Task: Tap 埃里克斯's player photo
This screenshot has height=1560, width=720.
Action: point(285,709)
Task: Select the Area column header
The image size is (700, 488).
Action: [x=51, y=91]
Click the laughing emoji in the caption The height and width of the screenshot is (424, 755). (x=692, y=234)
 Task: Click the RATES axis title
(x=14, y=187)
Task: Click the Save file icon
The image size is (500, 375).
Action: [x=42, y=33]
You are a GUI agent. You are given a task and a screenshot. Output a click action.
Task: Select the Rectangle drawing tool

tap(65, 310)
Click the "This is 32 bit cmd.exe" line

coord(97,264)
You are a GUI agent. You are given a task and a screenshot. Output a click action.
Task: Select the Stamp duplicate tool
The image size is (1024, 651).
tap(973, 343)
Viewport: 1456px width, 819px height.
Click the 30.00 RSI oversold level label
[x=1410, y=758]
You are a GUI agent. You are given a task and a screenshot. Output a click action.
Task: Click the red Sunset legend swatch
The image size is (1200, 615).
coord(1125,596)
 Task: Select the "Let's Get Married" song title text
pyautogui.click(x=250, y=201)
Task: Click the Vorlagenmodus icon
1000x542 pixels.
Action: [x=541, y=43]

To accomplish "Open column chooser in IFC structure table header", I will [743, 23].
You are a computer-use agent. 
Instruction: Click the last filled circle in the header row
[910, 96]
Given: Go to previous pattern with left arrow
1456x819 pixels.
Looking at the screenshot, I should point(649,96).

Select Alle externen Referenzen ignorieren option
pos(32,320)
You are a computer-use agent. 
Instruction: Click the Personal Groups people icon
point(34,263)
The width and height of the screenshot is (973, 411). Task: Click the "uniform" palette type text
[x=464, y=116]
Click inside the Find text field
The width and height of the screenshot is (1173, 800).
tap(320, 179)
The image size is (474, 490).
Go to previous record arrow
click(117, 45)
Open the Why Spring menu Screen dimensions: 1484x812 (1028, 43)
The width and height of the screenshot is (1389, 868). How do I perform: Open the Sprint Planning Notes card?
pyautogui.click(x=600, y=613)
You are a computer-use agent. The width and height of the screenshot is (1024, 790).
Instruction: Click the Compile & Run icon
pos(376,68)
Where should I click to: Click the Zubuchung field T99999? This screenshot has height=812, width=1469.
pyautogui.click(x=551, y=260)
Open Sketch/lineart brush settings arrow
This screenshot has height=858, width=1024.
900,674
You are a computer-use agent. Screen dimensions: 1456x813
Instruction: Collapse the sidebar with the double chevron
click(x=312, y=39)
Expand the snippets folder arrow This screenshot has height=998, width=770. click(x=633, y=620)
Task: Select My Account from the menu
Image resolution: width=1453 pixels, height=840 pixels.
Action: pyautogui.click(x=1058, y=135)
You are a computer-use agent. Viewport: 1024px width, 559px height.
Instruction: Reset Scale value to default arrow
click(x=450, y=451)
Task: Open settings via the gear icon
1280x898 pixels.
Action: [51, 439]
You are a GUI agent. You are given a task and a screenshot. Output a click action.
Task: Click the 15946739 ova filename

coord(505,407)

........

- _ABOUT THIS TASK_:
Report each line in the preceding entries that holds the string "dimensions".

- _TASK OUTPUT_:
Open the Why Spring menu Screen dimensions: 1484x812 (1028, 43)
You are a computer-use agent. Screen dimensions: 1456x813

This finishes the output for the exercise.